The 2014 Winter Olympics kicks off in the resort of Sochi on February 7 and Russia is doing its best to ensure that the world sees sparkling new stadiums, state-of-the-art ski lifts, and freshly paved roads.
The games are being touted as one of the most expensive in history. But underneath this glitzy facade is a darker side.
Human Rights Watch says concerns are growing over Russia's treatment of migrant workers and the introduction of legislation outlawing the promotion of homosexuality.

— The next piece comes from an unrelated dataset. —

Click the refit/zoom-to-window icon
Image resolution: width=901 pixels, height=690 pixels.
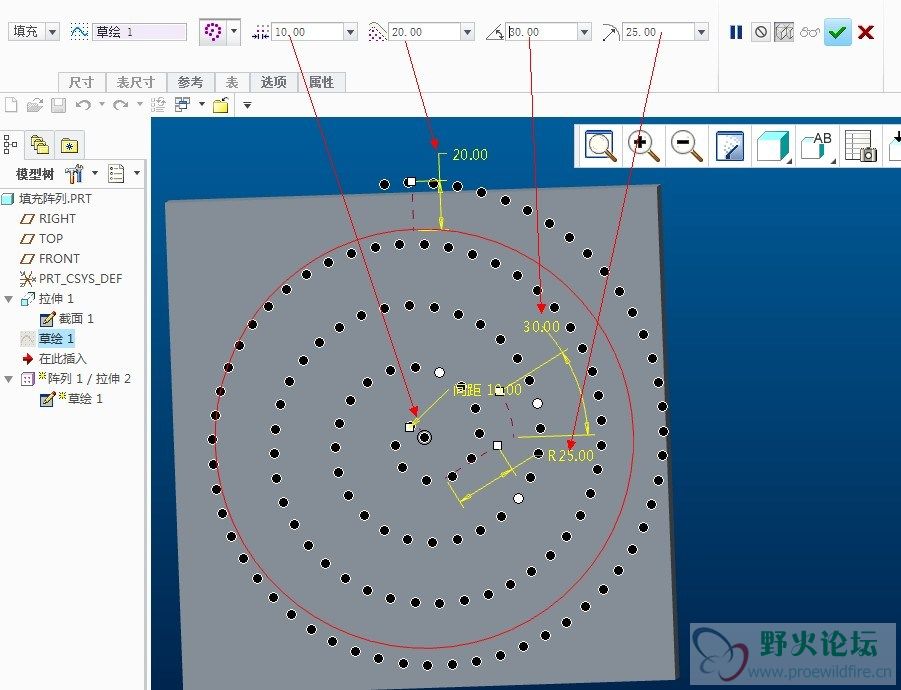[x=600, y=146]
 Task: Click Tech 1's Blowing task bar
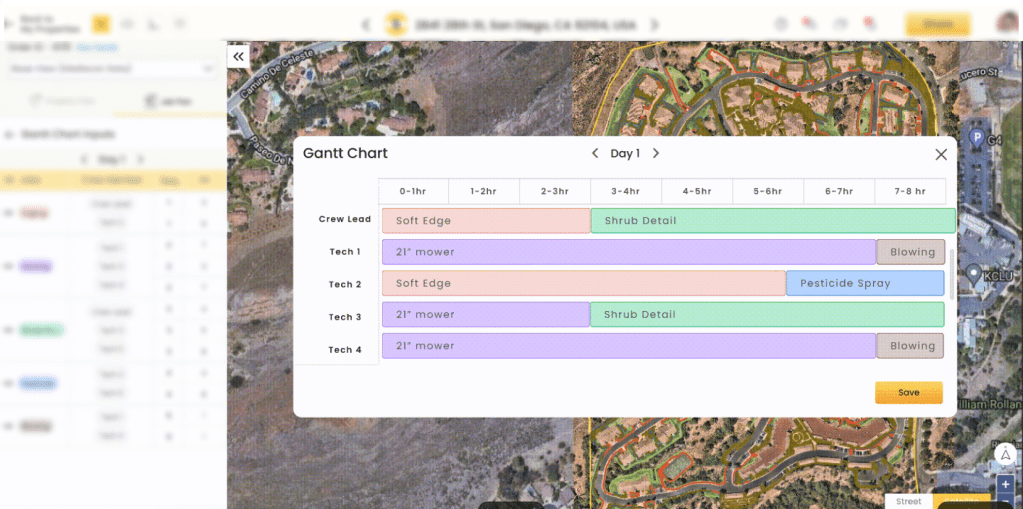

(SOUNDBITE) (German) WOLFGANG BUETTNER FROM HUMAN RIGHTS WATCH DEUTSCHLAND, SAYING:
"What is very important for us is that the situation in Sochi reflects the complete human rights situation in Russia. So altogether in Russia we have problems with working migrants, there is a huge constraints on the civil society and there is also the discrimination against and intimidation of lesbians and gays."
In the UK, protesters have been making a song and a dance about Russia's gay propaganda laws, which critics say foster a culture that persecutes homosexuals.
The British government is in step with demonstrators, agreeing to give extra funding to gay rights groups operating in Russia.
The sporting event has already been dogged by concerns over freedom of speech and security....and now amid fears that homophobic attacks are increasing, it appears these human rights issues will compete to overshadow the opening of the Sochi games.